PASSAGE |
- - - - -
But access in itself is not the only requirement for communities, nor is it the only outcome of digitisation. As political scientist Arun Agrawal puts it: ‘Knowledge freely available to all does not benefit all equally’ (Agrawal 1995, p. 432). Archival schema and historical scholarship are familiar to some users, but many find the terminology and structure of a hierarchical guide to records difficult to navigate, requiring learned ways of thinking and searching to produce useful results (Bearman and Trant 1998; Bowker and Star 1999, pp. 294–295). The prominence of institutional histories—collectors, museums, universities, Oxford professors—also likely provides a barrier to use.
- - - - -
PROVIDED MATERIAL |
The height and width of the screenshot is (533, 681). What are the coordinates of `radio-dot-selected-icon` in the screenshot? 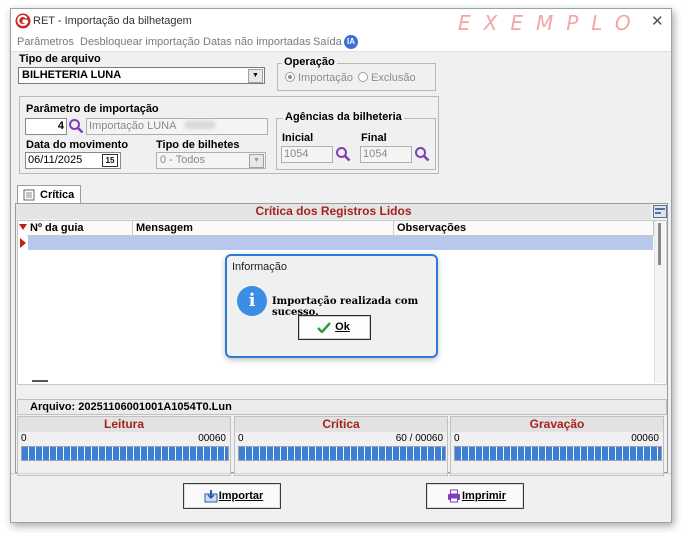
- - - - -
WHAT YOU WILL DO |
[A] Answer these questions using the passage on digitization:
(i) Who is described as a political scientist?
(ii) What do many users find difficult to navigate?
(iii) Which institutional histories are named as likely providing a barrier to use?
[B] Reproduce word for word the part of the passage on digitization starting with "But access in" and going on through "barrier to use.".

RESULTS BY TASK |
[A]
(i) Arun Agrawal
(ii) The terminology and structure of a hierarchical guide to records
(iii) Collectors, museums, universities, and Oxford professors

[B]
But access in itself is not the only requirement for communities, nor is it the only outcome of digitisation. As political scientist Arun Agrawal puts it: ‘Knowledge freely available to all does not benefit all equally’ (Agrawal 1995, p. 432). Archival schema and historical scholarship are familiar to some users, but many find the terminology and structure of a hierarchical guide to records difficult to navigate, requiring learned ways of thinking and searching to produce useful results (Bearman and Trant 1998; Bowker and Star 1999, pp. 294–295). The prominence of institutional histories—collectors, museums, universities, Oxford professors—also likely provides a barrier to use.